● **ASSIGNMENT**
A complete and exact copy of the data below is required.
-- Opening Marker --
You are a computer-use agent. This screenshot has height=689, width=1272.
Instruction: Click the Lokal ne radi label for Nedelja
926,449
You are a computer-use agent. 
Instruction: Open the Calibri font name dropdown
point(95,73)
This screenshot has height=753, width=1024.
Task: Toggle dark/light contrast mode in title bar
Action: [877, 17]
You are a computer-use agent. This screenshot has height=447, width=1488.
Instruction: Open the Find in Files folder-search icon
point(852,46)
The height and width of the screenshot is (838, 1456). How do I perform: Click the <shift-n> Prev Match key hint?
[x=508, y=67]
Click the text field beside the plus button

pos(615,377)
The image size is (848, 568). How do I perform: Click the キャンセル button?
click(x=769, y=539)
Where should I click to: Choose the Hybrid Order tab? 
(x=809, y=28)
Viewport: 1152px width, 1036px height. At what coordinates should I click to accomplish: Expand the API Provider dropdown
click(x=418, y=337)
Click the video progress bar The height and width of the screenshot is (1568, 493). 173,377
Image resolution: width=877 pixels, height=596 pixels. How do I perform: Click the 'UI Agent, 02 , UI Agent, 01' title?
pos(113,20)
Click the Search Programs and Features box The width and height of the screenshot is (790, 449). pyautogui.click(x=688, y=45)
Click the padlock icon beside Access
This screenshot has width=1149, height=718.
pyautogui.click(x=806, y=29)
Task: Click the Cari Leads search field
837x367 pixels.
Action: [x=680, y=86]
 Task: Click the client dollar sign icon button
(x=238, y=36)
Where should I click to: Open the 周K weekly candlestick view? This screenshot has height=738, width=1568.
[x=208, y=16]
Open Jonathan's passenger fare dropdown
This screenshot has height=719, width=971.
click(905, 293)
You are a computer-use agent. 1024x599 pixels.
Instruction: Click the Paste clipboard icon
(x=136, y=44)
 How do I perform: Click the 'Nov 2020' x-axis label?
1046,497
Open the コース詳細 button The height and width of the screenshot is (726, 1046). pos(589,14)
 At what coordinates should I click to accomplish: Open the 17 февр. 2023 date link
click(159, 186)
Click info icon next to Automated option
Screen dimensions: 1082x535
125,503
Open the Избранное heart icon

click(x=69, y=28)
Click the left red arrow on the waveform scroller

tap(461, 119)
-- Closing Marker --
● **RESULT**
You are a computer-use agent. This screenshot has height=689, width=1272.
Instruction: Click the Lokal ne radi label for Nedelja
926,449
You are a computer-use agent. 
Instruction: Open the Calibri font name dropdown
point(95,73)
This screenshot has height=753, width=1024.
Task: Toggle dark/light contrast mode in title bar
Action: [877, 17]
You are a computer-use agent. This screenshot has height=447, width=1488.
Instruction: Open the Find in Files folder-search icon
point(852,46)
The height and width of the screenshot is (838, 1456). How do I perform: Click the <shift-n> Prev Match key hint?
[x=508, y=67]
Click the text field beside the plus button

pos(615,377)
The image size is (848, 568). How do I perform: Click the キャンセル button?
click(x=769, y=539)
Where should I click to: Choose the Hybrid Order tab? 
(x=809, y=28)
Viewport: 1152px width, 1036px height. At what coordinates should I click to accomplish: Expand the API Provider dropdown
click(x=418, y=337)
Click the video progress bar The height and width of the screenshot is (1568, 493). 173,377
Image resolution: width=877 pixels, height=596 pixels. How do I perform: Click the 'UI Agent, 02 , UI Agent, 01' title?
pos(113,20)
Click the Search Programs and Features box The width and height of the screenshot is (790, 449). pyautogui.click(x=688, y=45)
Click the padlock icon beside Access
This screenshot has width=1149, height=718.
pyautogui.click(x=806, y=29)
Task: Click the Cari Leads search field
837x367 pixels.
Action: [x=680, y=86]
 Task: Click the client dollar sign icon button
(x=238, y=36)
Where should I click to: Open the 周K weekly candlestick view? This screenshot has height=738, width=1568.
[x=208, y=16]
Open Jonathan's passenger fare dropdown
This screenshot has height=719, width=971.
click(905, 293)
You are a computer-use agent. 1024x599 pixels.
Instruction: Click the Paste clipboard icon
(x=136, y=44)
 How do I perform: Click the 'Nov 2020' x-axis label?
1046,497
Open the コース詳細 button The height and width of the screenshot is (726, 1046). pos(589,14)
 At what coordinates should I click to accomplish: Open the 17 февр. 2023 date link
click(159, 186)
Click info icon next to Automated option
Screen dimensions: 1082x535
125,503
Open the Избранное heart icon

click(x=69, y=28)
Click the left red arrow on the waveform scroller

tap(461, 119)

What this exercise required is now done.